Stated task
Update the material from the line with "Click the green padlock in Firefox bar" to the line with "Select the р.", changing every "Viewport" to "Display" and leaving everything else unchanged. Return only those lines.
──────── Available records
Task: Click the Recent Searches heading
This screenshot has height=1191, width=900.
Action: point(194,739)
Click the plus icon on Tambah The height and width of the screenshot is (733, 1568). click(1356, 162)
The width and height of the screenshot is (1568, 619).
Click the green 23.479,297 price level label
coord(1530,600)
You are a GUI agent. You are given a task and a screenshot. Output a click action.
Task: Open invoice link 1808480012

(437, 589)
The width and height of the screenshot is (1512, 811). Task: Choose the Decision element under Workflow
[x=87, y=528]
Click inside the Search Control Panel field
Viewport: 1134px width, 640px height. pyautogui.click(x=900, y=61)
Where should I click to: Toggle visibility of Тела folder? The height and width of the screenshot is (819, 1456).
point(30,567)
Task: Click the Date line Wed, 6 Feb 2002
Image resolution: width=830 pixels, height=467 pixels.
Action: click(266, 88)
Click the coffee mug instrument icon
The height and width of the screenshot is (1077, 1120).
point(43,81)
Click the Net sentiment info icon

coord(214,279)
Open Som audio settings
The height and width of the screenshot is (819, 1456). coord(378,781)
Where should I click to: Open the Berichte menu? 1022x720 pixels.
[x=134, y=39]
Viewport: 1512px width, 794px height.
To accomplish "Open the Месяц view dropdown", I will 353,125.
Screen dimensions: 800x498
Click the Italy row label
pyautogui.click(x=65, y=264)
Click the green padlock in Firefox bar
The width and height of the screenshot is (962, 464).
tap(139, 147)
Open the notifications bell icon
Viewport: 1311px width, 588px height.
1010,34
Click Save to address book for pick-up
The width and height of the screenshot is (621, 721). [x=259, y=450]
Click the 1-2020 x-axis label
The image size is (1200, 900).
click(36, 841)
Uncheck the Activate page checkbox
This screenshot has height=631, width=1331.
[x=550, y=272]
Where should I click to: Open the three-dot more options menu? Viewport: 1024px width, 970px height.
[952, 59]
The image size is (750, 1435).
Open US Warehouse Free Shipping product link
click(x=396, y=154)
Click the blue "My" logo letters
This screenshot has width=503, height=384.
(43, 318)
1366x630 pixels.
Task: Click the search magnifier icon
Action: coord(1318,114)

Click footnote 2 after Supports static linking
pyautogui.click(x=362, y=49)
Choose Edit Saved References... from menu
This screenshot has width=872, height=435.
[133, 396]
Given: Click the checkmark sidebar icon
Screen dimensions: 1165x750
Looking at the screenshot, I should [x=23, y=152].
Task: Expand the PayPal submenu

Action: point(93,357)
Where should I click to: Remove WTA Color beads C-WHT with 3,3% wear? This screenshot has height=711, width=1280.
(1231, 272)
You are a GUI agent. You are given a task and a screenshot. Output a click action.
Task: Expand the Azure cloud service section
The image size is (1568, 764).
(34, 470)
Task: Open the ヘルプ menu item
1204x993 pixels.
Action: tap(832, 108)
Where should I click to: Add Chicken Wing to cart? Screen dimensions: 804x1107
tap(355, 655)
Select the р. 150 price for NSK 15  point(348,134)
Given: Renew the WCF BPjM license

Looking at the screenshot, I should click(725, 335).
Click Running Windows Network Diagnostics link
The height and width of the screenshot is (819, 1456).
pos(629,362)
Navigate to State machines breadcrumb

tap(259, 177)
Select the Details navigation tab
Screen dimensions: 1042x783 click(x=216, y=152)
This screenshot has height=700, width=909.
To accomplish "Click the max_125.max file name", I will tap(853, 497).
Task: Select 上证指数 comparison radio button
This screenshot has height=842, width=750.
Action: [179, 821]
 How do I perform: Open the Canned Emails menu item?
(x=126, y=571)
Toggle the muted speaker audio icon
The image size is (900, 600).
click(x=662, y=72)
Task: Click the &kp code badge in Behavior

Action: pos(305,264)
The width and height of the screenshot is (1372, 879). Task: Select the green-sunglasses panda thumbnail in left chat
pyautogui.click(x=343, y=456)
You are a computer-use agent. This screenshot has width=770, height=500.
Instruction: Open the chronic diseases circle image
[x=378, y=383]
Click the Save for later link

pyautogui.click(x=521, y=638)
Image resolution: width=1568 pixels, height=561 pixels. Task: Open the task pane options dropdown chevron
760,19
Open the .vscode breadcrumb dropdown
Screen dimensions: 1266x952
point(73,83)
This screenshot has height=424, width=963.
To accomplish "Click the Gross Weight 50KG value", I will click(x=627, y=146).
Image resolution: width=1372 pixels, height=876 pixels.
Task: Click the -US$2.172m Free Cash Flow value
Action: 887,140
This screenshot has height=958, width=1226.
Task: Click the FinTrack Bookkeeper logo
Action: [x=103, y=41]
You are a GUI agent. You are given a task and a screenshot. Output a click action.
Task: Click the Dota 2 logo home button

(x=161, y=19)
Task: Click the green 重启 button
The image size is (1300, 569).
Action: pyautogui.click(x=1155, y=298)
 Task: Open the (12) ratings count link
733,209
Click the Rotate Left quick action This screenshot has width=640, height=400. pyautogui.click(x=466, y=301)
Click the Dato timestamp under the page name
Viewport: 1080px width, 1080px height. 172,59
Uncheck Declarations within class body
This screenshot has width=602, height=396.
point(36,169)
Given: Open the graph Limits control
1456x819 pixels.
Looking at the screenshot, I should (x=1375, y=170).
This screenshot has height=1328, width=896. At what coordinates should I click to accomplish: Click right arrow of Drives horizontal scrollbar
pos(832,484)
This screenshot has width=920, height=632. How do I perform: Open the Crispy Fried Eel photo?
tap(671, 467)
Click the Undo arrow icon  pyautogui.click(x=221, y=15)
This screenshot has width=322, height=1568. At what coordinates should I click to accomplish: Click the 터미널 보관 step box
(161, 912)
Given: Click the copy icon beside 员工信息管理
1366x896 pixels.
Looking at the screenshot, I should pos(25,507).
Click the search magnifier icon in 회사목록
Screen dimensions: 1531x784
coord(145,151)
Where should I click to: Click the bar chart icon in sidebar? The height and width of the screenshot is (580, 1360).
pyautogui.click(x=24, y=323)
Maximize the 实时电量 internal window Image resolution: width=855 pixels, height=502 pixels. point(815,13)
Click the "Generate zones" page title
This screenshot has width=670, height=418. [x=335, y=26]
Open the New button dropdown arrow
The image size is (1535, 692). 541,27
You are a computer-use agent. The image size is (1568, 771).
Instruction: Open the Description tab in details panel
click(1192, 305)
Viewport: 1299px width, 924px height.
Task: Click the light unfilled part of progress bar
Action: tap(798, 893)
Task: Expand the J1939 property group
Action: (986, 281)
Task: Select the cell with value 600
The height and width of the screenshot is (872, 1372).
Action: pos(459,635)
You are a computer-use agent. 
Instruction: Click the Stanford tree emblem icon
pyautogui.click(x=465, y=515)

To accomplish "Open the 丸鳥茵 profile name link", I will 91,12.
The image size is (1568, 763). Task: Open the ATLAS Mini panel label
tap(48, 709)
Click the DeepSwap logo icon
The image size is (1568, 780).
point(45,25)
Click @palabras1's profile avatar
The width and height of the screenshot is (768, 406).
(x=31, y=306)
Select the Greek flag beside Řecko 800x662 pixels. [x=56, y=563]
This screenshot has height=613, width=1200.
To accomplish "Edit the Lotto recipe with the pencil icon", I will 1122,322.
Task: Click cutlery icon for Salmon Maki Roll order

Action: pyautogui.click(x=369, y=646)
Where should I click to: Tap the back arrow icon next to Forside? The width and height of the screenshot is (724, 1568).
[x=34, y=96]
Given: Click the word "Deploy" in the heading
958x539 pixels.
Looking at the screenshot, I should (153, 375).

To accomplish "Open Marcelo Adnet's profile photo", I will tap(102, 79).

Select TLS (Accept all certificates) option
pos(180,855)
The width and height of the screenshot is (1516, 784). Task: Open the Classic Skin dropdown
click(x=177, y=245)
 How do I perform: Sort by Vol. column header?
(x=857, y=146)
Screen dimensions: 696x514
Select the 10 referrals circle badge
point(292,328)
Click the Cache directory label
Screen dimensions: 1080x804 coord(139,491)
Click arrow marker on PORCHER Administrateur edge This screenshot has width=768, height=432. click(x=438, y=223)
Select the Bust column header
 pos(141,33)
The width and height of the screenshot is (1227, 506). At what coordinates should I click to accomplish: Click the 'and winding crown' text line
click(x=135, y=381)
────────────────
The response
Click the green padlock in Firefox bar
The width and height of the screenshot is (962, 464).
tap(139, 147)
Open the notifications bell icon
Display: 1311px width, 588px height.
1010,34
Click Save to address book for pick-up
The width and height of the screenshot is (621, 721). [x=259, y=450]
Click the 1-2020 x-axis label
The image size is (1200, 900).
click(36, 841)
Uncheck the Activate page checkbox
This screenshot has height=631, width=1331.
[x=550, y=272]
Where should I click to: Open the three-dot more options menu? Display: 1024px width, 970px height.
[952, 59]
The image size is (750, 1435).
Open US Warehouse Free Shipping product link
click(x=396, y=154)
Click the blue "My" logo letters
This screenshot has width=503, height=384.
(43, 318)
1366x630 pixels.
Task: Click the search magnifier icon
Action: coord(1318,114)

Click footnote 2 after Supports static linking
pyautogui.click(x=362, y=49)
Choose Edit Saved References... from menu
This screenshot has width=872, height=435.
[133, 396]
Given: Click the checkmark sidebar icon
Screen dimensions: 1165x750
Looking at the screenshot, I should [x=23, y=152].
Task: Expand the PayPal submenu

Action: point(93,357)
Where should I click to: Remove WTA Color beads C-WHT with 3,3% wear? This screenshot has height=711, width=1280.
(1231, 272)
You are a GUI agent. You are given a task and a screenshot. Output a click action.
Task: Expand the Azure cloud service section
The image size is (1568, 764).
(34, 470)
Task: Open the ヘルプ menu item
1204x993 pixels.
Action: tap(832, 108)
Where should I click to: Add Chicken Wing to cart? Screen dimensions: 804x1107
tap(355, 655)
Select the р. 150 price for NSK 15  point(348,134)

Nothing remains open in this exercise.